Entries for locating described items
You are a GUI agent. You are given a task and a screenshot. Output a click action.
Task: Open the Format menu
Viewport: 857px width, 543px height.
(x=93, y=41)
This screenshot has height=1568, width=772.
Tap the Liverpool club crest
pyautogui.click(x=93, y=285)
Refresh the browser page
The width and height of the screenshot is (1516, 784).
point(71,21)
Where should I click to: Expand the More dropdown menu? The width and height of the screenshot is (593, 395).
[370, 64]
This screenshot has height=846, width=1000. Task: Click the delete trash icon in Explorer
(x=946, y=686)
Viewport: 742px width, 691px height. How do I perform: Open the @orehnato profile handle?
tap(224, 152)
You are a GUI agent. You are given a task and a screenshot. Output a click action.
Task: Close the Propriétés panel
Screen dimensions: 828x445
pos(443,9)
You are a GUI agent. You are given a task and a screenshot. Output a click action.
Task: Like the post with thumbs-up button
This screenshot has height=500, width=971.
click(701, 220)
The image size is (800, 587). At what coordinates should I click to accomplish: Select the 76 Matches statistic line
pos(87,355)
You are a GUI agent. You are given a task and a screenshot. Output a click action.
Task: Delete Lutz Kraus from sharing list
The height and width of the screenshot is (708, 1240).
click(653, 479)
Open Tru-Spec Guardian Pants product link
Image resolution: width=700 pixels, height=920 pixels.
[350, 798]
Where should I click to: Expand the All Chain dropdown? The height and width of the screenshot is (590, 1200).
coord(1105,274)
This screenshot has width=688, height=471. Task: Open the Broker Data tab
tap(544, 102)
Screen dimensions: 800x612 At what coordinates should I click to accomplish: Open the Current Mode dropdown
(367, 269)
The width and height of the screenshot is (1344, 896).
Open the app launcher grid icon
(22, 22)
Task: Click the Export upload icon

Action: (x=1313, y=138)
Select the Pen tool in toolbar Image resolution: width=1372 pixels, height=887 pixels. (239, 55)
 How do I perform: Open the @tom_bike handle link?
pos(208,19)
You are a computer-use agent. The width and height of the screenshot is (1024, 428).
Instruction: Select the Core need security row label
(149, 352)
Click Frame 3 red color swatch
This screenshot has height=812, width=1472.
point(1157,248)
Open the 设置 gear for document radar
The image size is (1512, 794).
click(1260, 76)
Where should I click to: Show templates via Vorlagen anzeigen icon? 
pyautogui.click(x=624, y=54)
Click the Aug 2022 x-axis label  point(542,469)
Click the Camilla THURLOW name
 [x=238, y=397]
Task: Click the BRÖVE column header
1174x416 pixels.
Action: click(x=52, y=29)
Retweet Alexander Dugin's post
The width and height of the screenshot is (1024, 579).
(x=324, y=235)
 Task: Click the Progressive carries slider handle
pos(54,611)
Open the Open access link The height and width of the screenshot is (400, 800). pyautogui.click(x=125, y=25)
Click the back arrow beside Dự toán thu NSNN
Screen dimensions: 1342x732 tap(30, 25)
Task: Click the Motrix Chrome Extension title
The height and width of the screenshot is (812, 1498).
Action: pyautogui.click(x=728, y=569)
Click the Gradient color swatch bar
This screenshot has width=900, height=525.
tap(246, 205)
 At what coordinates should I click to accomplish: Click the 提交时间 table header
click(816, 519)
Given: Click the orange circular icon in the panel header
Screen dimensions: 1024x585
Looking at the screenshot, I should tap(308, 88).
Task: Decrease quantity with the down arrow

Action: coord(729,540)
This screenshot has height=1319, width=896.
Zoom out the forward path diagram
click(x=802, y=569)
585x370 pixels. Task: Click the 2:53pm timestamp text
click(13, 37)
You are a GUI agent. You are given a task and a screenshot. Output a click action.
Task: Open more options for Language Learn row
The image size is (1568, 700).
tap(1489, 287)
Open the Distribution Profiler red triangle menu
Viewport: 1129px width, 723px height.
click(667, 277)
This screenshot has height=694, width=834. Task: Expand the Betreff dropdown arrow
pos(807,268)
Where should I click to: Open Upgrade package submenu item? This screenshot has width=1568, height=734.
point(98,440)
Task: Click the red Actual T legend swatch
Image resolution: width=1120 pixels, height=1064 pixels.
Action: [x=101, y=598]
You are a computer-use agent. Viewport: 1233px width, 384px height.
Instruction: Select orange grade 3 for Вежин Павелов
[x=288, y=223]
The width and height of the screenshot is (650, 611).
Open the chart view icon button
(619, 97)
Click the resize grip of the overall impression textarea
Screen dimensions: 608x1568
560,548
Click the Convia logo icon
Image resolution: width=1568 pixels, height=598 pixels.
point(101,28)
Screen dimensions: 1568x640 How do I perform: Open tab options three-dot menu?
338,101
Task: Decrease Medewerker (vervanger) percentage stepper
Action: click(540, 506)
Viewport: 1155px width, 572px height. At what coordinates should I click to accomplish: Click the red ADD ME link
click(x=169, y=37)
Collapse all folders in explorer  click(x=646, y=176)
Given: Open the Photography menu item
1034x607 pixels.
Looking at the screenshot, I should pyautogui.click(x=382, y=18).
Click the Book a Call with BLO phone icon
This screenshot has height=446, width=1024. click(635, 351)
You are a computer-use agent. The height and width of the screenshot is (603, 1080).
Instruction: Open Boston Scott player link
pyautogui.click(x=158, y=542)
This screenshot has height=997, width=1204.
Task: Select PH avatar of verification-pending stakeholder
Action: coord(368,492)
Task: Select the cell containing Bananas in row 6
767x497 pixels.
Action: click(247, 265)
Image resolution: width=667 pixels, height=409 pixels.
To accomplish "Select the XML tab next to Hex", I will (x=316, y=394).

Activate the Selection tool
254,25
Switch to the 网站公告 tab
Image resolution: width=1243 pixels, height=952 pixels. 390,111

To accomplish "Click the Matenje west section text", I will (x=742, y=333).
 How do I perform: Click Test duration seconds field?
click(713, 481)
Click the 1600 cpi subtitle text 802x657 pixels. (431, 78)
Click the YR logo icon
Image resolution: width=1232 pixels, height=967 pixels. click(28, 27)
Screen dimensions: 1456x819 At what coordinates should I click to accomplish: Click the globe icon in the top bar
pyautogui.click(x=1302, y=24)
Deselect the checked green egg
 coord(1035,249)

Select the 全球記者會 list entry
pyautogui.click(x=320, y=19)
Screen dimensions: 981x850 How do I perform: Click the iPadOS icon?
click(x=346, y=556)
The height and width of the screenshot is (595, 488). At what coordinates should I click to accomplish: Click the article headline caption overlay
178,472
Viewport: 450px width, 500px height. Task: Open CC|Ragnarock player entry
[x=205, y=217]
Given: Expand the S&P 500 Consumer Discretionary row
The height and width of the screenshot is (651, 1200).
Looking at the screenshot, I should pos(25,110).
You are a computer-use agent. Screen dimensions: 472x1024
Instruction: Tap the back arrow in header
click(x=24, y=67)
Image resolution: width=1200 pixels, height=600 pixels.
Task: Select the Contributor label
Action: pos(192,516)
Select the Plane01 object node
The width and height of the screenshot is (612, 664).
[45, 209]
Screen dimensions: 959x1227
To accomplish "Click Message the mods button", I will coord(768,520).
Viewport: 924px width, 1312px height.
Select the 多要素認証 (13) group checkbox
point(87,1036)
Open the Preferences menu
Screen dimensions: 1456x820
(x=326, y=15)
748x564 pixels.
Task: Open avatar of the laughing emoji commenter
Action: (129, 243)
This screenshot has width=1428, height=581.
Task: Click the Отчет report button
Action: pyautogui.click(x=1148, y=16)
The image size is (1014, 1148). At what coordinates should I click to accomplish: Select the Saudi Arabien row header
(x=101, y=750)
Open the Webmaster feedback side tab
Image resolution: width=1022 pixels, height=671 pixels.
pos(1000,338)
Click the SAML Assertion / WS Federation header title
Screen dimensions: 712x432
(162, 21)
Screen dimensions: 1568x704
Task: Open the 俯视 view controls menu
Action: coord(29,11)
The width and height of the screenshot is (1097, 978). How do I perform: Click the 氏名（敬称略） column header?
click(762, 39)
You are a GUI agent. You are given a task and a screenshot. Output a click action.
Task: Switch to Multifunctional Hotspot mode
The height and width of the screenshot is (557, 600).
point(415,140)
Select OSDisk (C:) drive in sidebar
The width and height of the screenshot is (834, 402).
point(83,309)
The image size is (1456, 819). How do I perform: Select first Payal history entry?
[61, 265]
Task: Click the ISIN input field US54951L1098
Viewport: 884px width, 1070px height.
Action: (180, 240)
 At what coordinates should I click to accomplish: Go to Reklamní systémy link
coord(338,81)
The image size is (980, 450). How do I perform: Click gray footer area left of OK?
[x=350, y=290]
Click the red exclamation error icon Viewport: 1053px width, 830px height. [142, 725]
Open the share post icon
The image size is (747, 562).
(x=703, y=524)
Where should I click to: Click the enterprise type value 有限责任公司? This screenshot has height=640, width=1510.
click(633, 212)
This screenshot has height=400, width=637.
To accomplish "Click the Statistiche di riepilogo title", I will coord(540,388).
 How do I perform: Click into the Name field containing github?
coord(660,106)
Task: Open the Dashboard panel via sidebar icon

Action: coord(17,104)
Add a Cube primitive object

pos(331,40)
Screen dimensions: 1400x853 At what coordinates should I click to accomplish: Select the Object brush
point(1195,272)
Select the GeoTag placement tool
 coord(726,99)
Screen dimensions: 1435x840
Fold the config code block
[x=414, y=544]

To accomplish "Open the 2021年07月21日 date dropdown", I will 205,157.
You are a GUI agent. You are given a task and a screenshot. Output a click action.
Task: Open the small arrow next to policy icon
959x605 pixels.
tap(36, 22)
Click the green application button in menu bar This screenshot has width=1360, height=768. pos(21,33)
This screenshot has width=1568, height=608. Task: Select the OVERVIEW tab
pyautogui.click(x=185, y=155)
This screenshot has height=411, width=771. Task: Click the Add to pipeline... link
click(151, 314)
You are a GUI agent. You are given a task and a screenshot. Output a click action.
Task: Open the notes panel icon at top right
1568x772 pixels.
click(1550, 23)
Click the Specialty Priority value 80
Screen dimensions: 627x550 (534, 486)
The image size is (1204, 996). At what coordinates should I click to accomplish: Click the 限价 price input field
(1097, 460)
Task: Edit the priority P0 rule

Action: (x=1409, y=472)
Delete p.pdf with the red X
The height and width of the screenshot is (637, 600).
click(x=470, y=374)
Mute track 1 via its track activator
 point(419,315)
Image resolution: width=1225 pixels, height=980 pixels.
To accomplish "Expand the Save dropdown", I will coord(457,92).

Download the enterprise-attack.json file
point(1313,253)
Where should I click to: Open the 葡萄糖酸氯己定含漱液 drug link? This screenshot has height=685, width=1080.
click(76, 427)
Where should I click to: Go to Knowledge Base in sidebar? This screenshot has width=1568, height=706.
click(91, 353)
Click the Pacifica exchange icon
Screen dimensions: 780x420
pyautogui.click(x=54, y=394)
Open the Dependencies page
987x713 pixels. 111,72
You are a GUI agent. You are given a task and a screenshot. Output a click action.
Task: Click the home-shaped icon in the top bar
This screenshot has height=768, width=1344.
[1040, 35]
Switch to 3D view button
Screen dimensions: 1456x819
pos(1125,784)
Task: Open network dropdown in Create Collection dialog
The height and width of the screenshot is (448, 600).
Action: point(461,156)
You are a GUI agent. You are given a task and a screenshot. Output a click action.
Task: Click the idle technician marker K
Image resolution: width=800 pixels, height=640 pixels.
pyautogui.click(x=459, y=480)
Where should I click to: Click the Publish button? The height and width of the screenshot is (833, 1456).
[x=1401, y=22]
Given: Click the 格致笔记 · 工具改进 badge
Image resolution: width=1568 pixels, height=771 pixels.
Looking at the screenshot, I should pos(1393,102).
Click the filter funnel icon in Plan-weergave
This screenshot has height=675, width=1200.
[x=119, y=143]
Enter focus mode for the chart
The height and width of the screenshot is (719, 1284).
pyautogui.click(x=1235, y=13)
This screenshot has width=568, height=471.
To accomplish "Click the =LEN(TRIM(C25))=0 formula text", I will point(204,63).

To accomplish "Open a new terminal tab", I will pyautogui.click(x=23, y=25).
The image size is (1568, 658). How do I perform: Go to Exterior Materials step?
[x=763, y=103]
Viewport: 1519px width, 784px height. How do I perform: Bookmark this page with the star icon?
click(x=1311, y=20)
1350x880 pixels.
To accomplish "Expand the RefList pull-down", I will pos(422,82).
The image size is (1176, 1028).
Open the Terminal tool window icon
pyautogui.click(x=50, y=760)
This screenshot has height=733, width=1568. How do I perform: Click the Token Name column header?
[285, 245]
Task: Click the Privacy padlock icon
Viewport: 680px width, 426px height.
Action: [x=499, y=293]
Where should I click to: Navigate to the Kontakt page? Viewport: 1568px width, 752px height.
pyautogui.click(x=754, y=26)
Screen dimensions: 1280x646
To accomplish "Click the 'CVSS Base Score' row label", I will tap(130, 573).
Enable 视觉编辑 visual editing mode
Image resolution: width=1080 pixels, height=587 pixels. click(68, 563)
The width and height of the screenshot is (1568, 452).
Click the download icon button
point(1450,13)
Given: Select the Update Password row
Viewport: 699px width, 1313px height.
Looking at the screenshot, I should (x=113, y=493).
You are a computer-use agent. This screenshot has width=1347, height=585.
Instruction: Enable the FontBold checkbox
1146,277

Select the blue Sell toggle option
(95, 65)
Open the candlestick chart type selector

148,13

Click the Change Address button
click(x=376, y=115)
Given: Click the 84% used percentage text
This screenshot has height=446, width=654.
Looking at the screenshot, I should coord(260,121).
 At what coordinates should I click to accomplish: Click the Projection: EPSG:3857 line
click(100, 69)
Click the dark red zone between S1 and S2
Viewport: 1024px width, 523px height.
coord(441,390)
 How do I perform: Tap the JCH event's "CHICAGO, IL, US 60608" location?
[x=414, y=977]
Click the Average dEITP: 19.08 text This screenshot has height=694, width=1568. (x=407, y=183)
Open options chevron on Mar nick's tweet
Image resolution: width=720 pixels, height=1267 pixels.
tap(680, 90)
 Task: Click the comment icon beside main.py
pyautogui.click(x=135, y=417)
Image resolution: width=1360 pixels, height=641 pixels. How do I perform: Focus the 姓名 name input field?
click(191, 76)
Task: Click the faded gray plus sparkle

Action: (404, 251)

_EXERCISE_: Reproduce the entries from the line with "Screen dimensions: 1280x646" to the line with "tap(680, 90)", substituting "Edit Address" for "Change Address" and leaving everything else unchanged.

_WORKED SOLUTION_:
Screen dimensions: 1280x646
To accomplish "Click the 'CVSS Base Score' row label", I will tap(130, 573).
Enable 视觉编辑 visual editing mode
Image resolution: width=1080 pixels, height=587 pixels. click(68, 563)
The width and height of the screenshot is (1568, 452).
Click the download icon button
point(1450,13)
Given: Select the Update Password row
Viewport: 699px width, 1313px height.
Looking at the screenshot, I should (x=113, y=493).
You are a computer-use agent. This screenshot has width=1347, height=585.
Instruction: Enable the FontBold checkbox
1146,277

Select the blue Sell toggle option
(95, 65)
Open the candlestick chart type selector

148,13

Click the Edit Address button
click(x=376, y=115)
Given: Click the 84% used percentage text
This screenshot has height=446, width=654.
Looking at the screenshot, I should coord(260,121).
 At what coordinates should I click to accomplish: Click the Projection: EPSG:3857 line
click(100, 69)
Click the dark red zone between S1 and S2
Viewport: 1024px width, 523px height.
coord(441,390)
 How do I perform: Tap the JCH event's "CHICAGO, IL, US 60608" location?
[x=414, y=977]
Click the Average dEITP: 19.08 text This screenshot has height=694, width=1568. (x=407, y=183)
Open options chevron on Mar nick's tweet
Image resolution: width=720 pixels, height=1267 pixels.
tap(680, 90)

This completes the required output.